◆ **Goal**
Please return all of the entries below verbatim, with every line kept unchanged.
*-*-*
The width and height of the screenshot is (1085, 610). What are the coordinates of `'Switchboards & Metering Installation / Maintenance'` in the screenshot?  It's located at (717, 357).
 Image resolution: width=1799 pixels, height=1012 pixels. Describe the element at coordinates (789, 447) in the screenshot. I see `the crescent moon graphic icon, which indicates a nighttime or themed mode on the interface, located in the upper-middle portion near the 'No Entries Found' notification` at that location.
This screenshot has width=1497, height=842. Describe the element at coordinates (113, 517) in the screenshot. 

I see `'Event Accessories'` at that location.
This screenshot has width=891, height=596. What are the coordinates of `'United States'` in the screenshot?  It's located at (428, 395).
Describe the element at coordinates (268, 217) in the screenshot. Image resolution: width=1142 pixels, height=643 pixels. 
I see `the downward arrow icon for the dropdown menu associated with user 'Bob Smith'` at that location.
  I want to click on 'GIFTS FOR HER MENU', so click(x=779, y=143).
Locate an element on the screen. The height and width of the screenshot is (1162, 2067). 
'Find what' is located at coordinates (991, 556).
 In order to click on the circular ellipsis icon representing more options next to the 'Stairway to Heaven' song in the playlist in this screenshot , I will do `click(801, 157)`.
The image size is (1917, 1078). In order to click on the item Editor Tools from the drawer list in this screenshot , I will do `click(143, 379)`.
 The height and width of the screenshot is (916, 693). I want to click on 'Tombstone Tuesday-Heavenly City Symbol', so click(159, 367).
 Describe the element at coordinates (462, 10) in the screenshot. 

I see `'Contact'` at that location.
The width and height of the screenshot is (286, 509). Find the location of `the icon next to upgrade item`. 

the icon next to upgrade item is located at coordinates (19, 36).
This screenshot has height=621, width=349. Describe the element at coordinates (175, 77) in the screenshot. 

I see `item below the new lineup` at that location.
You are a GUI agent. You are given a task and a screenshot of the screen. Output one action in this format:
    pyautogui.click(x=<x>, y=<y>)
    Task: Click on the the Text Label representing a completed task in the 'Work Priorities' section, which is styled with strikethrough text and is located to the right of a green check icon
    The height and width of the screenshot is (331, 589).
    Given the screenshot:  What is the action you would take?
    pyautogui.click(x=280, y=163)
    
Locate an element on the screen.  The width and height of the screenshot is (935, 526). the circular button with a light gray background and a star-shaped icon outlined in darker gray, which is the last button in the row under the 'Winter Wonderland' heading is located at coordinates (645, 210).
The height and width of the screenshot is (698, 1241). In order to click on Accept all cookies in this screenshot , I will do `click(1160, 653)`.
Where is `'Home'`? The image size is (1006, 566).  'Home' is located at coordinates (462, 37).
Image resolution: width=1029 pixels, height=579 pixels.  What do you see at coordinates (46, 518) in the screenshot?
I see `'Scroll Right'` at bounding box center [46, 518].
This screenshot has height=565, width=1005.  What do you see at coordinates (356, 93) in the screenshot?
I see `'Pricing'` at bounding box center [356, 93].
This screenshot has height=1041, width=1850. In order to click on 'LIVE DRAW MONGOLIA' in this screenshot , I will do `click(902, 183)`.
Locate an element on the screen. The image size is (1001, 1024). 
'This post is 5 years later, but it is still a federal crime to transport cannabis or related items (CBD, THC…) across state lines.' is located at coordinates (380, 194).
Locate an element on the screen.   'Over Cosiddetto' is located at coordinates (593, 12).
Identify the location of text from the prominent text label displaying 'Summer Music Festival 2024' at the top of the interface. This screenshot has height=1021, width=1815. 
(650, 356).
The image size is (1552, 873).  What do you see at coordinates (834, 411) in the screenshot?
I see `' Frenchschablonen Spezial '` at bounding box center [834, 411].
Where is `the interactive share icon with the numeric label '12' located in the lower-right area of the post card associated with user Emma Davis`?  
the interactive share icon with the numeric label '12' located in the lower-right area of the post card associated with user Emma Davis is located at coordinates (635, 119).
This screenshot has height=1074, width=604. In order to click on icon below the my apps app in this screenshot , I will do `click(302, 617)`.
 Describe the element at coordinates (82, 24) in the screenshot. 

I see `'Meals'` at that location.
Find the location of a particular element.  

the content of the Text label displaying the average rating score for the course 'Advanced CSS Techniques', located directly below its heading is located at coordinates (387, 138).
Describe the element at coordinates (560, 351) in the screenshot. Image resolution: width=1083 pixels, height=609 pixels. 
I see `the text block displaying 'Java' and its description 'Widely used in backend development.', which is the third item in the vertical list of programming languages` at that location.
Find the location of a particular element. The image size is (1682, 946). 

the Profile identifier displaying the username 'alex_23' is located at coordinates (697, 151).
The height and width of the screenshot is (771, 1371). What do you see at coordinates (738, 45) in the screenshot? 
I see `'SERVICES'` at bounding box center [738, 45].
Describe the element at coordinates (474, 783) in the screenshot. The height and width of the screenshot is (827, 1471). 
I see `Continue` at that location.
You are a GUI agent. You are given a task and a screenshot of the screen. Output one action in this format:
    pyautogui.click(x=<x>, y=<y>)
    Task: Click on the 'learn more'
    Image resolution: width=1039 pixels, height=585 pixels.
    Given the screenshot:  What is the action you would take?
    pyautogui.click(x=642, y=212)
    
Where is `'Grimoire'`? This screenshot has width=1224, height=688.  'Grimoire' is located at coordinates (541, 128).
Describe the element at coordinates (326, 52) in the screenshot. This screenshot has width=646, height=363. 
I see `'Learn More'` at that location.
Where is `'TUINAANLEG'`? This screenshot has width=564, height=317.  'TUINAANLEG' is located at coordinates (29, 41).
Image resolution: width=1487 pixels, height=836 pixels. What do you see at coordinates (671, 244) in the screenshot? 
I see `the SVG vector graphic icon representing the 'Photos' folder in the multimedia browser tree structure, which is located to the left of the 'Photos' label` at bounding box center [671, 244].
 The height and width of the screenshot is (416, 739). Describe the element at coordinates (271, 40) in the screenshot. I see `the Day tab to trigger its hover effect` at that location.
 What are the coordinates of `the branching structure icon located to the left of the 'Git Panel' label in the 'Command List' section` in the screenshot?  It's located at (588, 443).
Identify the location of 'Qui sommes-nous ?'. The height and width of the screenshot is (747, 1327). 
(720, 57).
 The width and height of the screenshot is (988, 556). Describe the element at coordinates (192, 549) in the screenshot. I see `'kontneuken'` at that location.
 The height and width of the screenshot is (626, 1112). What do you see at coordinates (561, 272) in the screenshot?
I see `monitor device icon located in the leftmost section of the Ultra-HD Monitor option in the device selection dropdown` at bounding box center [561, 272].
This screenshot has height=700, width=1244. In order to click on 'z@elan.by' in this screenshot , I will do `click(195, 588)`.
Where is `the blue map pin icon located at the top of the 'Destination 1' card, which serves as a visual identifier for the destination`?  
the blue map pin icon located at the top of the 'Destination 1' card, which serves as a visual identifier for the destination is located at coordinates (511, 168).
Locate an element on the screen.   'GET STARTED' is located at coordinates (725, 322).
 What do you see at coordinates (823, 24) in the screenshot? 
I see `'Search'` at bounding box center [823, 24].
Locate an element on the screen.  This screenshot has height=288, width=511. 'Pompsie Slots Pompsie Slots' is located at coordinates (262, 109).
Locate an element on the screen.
*-*-*
◆ **Right answer**
The width and height of the screenshot is (1085, 610). What are the coordinates of `'Switchboards & Metering Installation / Maintenance'` in the screenshot?  It's located at (717, 357).
 Image resolution: width=1799 pixels, height=1012 pixels. Describe the element at coordinates (789, 447) in the screenshot. I see `the crescent moon graphic icon, which indicates a nighttime or themed mode on the interface, located in the upper-middle portion near the 'No Entries Found' notification` at that location.
This screenshot has width=1497, height=842. Describe the element at coordinates (113, 517) in the screenshot. 

I see `'Event Accessories'` at that location.
This screenshot has width=891, height=596. What are the coordinates of `'United States'` in the screenshot?  It's located at (428, 395).
Describe the element at coordinates (268, 217) in the screenshot. Image resolution: width=1142 pixels, height=643 pixels. 
I see `the downward arrow icon for the dropdown menu associated with user 'Bob Smith'` at that location.
  I want to click on 'GIFTS FOR HER MENU', so click(x=779, y=143).
Locate an element on the screen. The height and width of the screenshot is (1162, 2067). 
'Find what' is located at coordinates (991, 556).
 In order to click on the circular ellipsis icon representing more options next to the 'Stairway to Heaven' song in the playlist in this screenshot , I will do `click(801, 157)`.
The image size is (1917, 1078). In order to click on the item Editor Tools from the drawer list in this screenshot , I will do `click(143, 379)`.
 The height and width of the screenshot is (916, 693). I want to click on 'Tombstone Tuesday-Heavenly City Symbol', so click(159, 367).
 Describe the element at coordinates (462, 10) in the screenshot. 

I see `'Contact'` at that location.
The width and height of the screenshot is (286, 509). Find the location of `the icon next to upgrade item`. 

the icon next to upgrade item is located at coordinates (19, 36).
This screenshot has height=621, width=349. Describe the element at coordinates (175, 77) in the screenshot. 

I see `item below the new lineup` at that location.
You are a GUI agent. You are given a task and a screenshot of the screen. Output one action in this format:
    pyautogui.click(x=<x>, y=<y>)
    Task: Click on the the Text Label representing a completed task in the 'Work Priorities' section, which is styled with strikethrough text and is located to the right of a green check icon
    The height and width of the screenshot is (331, 589).
    Given the screenshot:  What is the action you would take?
    pyautogui.click(x=280, y=163)
    
Locate an element on the screen.  The width and height of the screenshot is (935, 526). the circular button with a light gray background and a star-shaped icon outlined in darker gray, which is the last button in the row under the 'Winter Wonderland' heading is located at coordinates (645, 210).
The height and width of the screenshot is (698, 1241). In order to click on Accept all cookies in this screenshot , I will do `click(1160, 653)`.
Where is `'Home'`? The image size is (1006, 566).  'Home' is located at coordinates (462, 37).
Image resolution: width=1029 pixels, height=579 pixels.  What do you see at coordinates (46, 518) in the screenshot?
I see `'Scroll Right'` at bounding box center [46, 518].
This screenshot has height=565, width=1005.  What do you see at coordinates (356, 93) in the screenshot?
I see `'Pricing'` at bounding box center [356, 93].
This screenshot has height=1041, width=1850. In order to click on 'LIVE DRAW MONGOLIA' in this screenshot , I will do `click(902, 183)`.
Locate an element on the screen. The image size is (1001, 1024). 
'This post is 5 years later, but it is still a federal crime to transport cannabis or related items (CBD, THC…) across state lines.' is located at coordinates (380, 194).
Locate an element on the screen.   'Over Cosiddetto' is located at coordinates (593, 12).
Identify the location of text from the prominent text label displaying 'Summer Music Festival 2024' at the top of the interface. This screenshot has height=1021, width=1815. 
(650, 356).
The image size is (1552, 873).  What do you see at coordinates (834, 411) in the screenshot?
I see `' Frenchschablonen Spezial '` at bounding box center [834, 411].
Where is `the interactive share icon with the numeric label '12' located in the lower-right area of the post card associated with user Emma Davis`?  
the interactive share icon with the numeric label '12' located in the lower-right area of the post card associated with user Emma Davis is located at coordinates (635, 119).
This screenshot has height=1074, width=604. In order to click on icon below the my apps app in this screenshot , I will do `click(302, 617)`.
 Describe the element at coordinates (82, 24) in the screenshot. 

I see `'Meals'` at that location.
Find the location of a particular element.  

the content of the Text label displaying the average rating score for the course 'Advanced CSS Techniques', located directly below its heading is located at coordinates (387, 138).
Describe the element at coordinates (560, 351) in the screenshot. Image resolution: width=1083 pixels, height=609 pixels. 
I see `the text block displaying 'Java' and its description 'Widely used in backend development.', which is the third item in the vertical list of programming languages` at that location.
Find the location of a particular element. The image size is (1682, 946). 

the Profile identifier displaying the username 'alex_23' is located at coordinates (697, 151).
The height and width of the screenshot is (771, 1371). What do you see at coordinates (738, 45) in the screenshot? 
I see `'SERVICES'` at bounding box center [738, 45].
Describe the element at coordinates (474, 783) in the screenshot. The height and width of the screenshot is (827, 1471). 
I see `Continue` at that location.
You are a GUI agent. You are given a task and a screenshot of the screen. Output one action in this format:
    pyautogui.click(x=<x>, y=<y>)
    Task: Click on the 'learn more'
    Image resolution: width=1039 pixels, height=585 pixels.
    Given the screenshot:  What is the action you would take?
    pyautogui.click(x=642, y=212)
    
Where is `'Grimoire'`? This screenshot has width=1224, height=688.  'Grimoire' is located at coordinates (541, 128).
Describe the element at coordinates (326, 52) in the screenshot. This screenshot has width=646, height=363. 
I see `'Learn More'` at that location.
Where is `'TUINAANLEG'`? This screenshot has width=564, height=317.  'TUINAANLEG' is located at coordinates (29, 41).
Image resolution: width=1487 pixels, height=836 pixels. What do you see at coordinates (671, 244) in the screenshot? 
I see `the SVG vector graphic icon representing the 'Photos' folder in the multimedia browser tree structure, which is located to the left of the 'Photos' label` at bounding box center [671, 244].
 The height and width of the screenshot is (416, 739). Describe the element at coordinates (271, 40) in the screenshot. I see `the Day tab to trigger its hover effect` at that location.
 What are the coordinates of `the branching structure icon located to the left of the 'Git Panel' label in the 'Command List' section` in the screenshot?  It's located at (588, 443).
Identify the location of 'Qui sommes-nous ?'. The height and width of the screenshot is (747, 1327). 
(720, 57).
 The width and height of the screenshot is (988, 556). Describe the element at coordinates (192, 549) in the screenshot. I see `'kontneuken'` at that location.
 The height and width of the screenshot is (626, 1112). What do you see at coordinates (561, 272) in the screenshot?
I see `monitor device icon located in the leftmost section of the Ultra-HD Monitor option in the device selection dropdown` at bounding box center [561, 272].
This screenshot has height=700, width=1244. In order to click on 'z@elan.by' in this screenshot , I will do `click(195, 588)`.
Where is `the blue map pin icon located at the top of the 'Destination 1' card, which serves as a visual identifier for the destination`?  
the blue map pin icon located at the top of the 'Destination 1' card, which serves as a visual identifier for the destination is located at coordinates (511, 168).
Locate an element on the screen.   'GET STARTED' is located at coordinates (725, 322).
 What do you see at coordinates (823, 24) in the screenshot? 
I see `'Search'` at bounding box center [823, 24].
Locate an element on the screen.  This screenshot has height=288, width=511. 'Pompsie Slots Pompsie Slots' is located at coordinates (262, 109).
Locate an element on the screen.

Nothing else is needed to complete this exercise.